### Exercise aim
Copy the stretch from the start of the data through the line containing "[x=48, y=145]", swapping "square" for "box" and leaving everything else unchanged. Leave the pictures out of your answer.

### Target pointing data
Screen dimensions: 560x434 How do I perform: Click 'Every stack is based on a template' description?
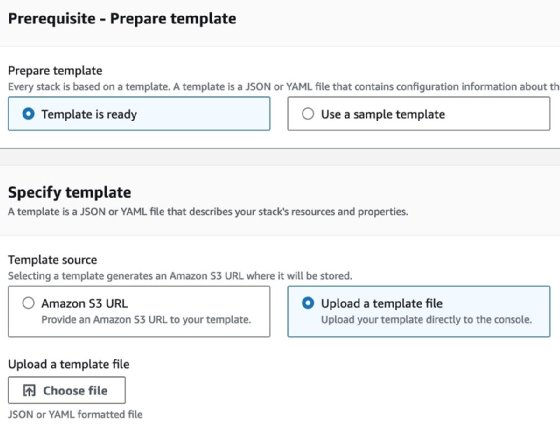pos(89,86)
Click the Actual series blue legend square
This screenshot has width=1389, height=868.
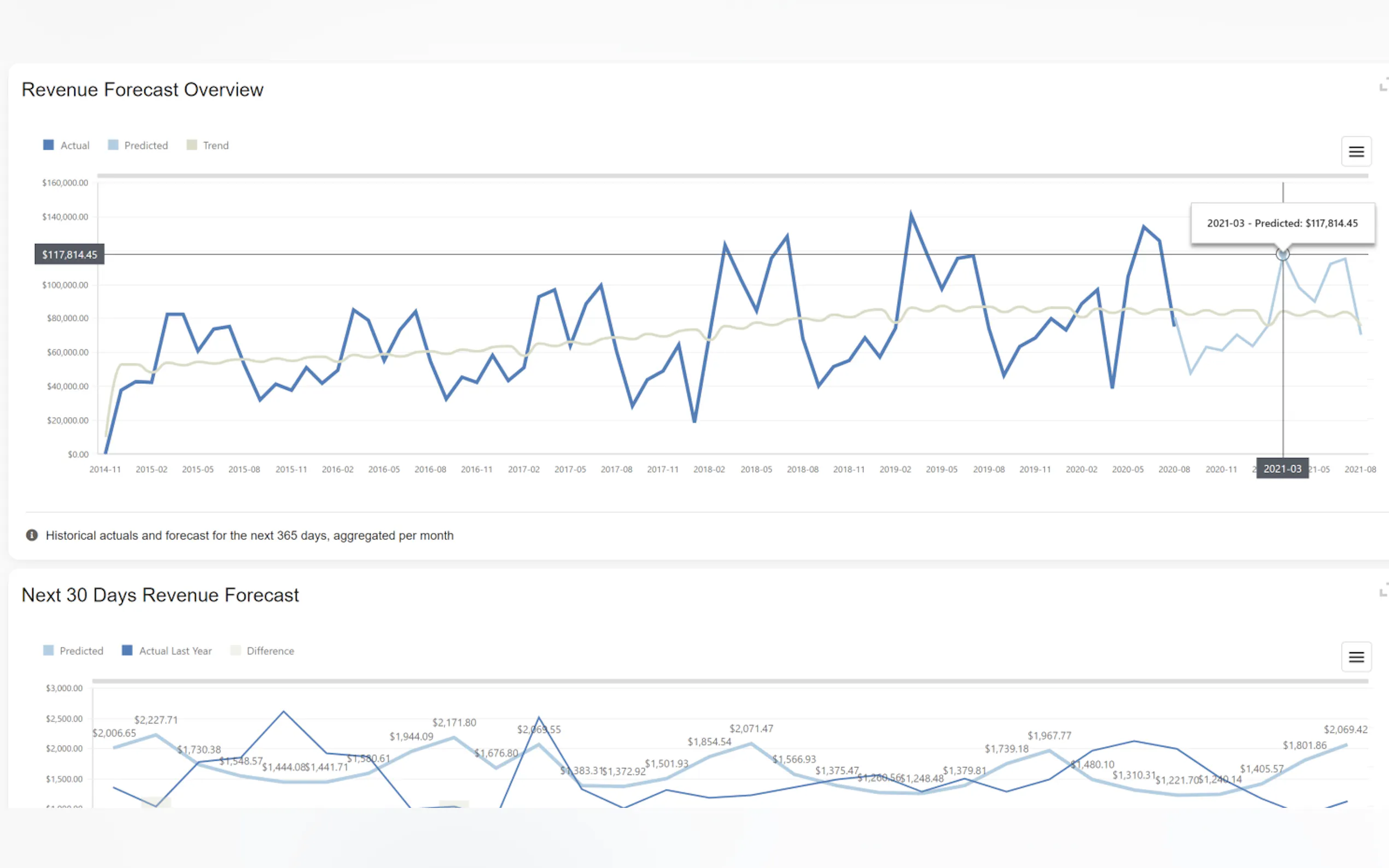[x=48, y=145]
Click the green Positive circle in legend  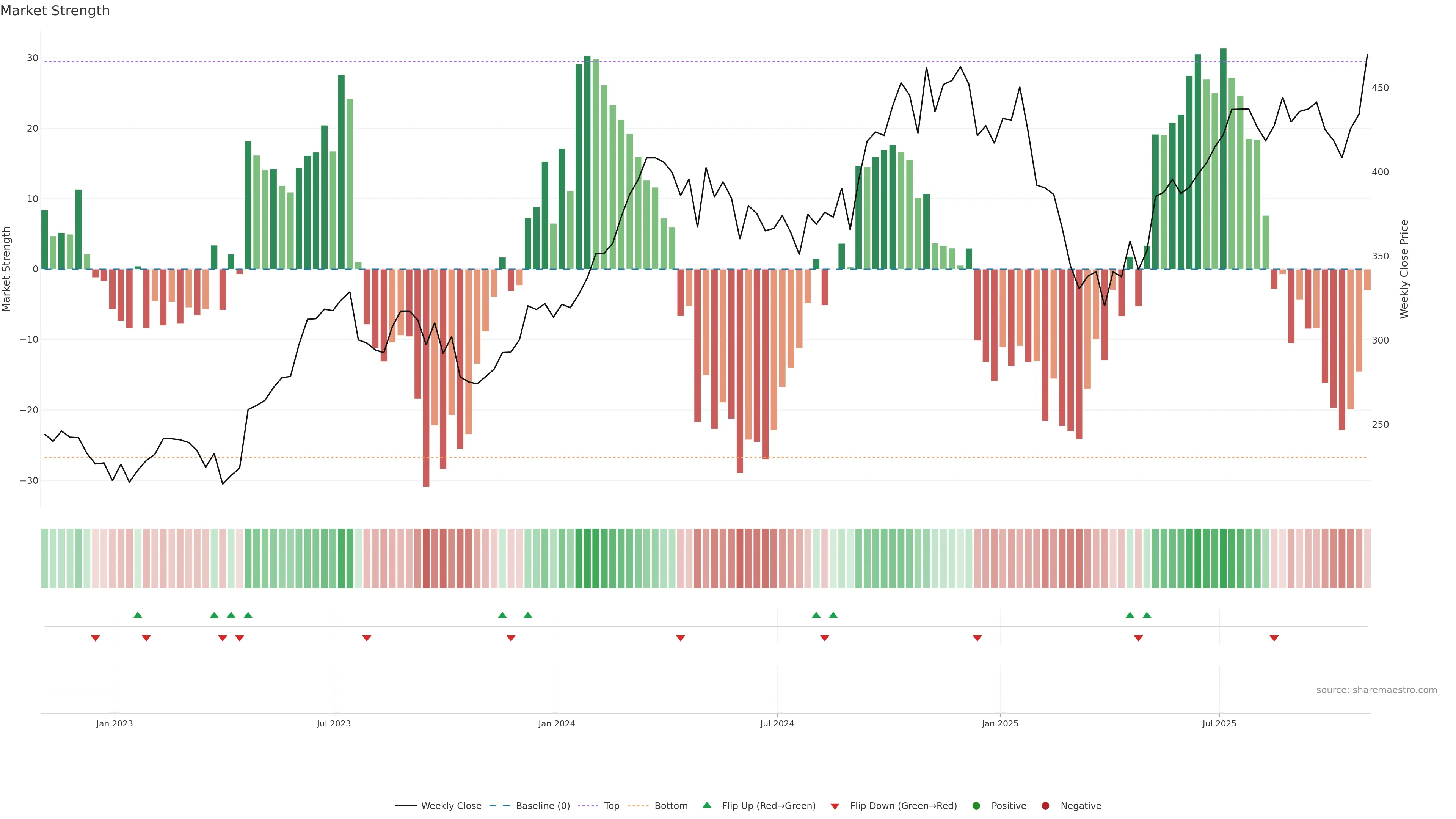pos(976,806)
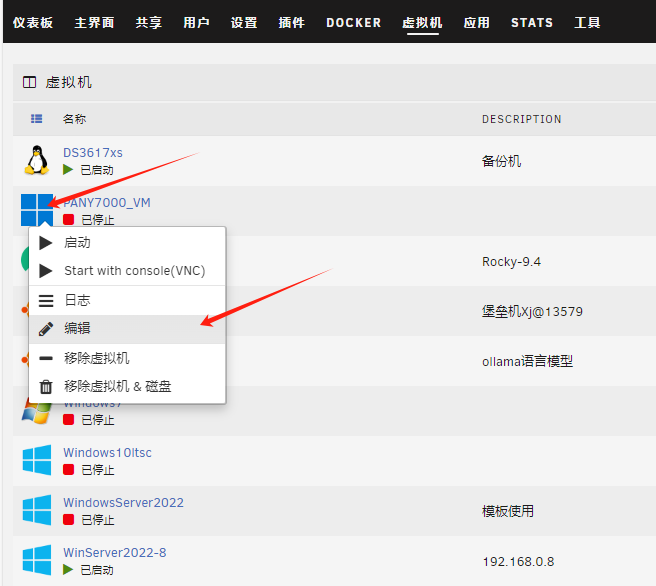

### Reply to the exercise
Screen dimensions: 560x434 How do I perform: Click 'Every stack is based on a template' description?
pos(89,86)
Click the Actual series blue legend box
This screenshot has width=1389, height=868.
[x=48, y=145]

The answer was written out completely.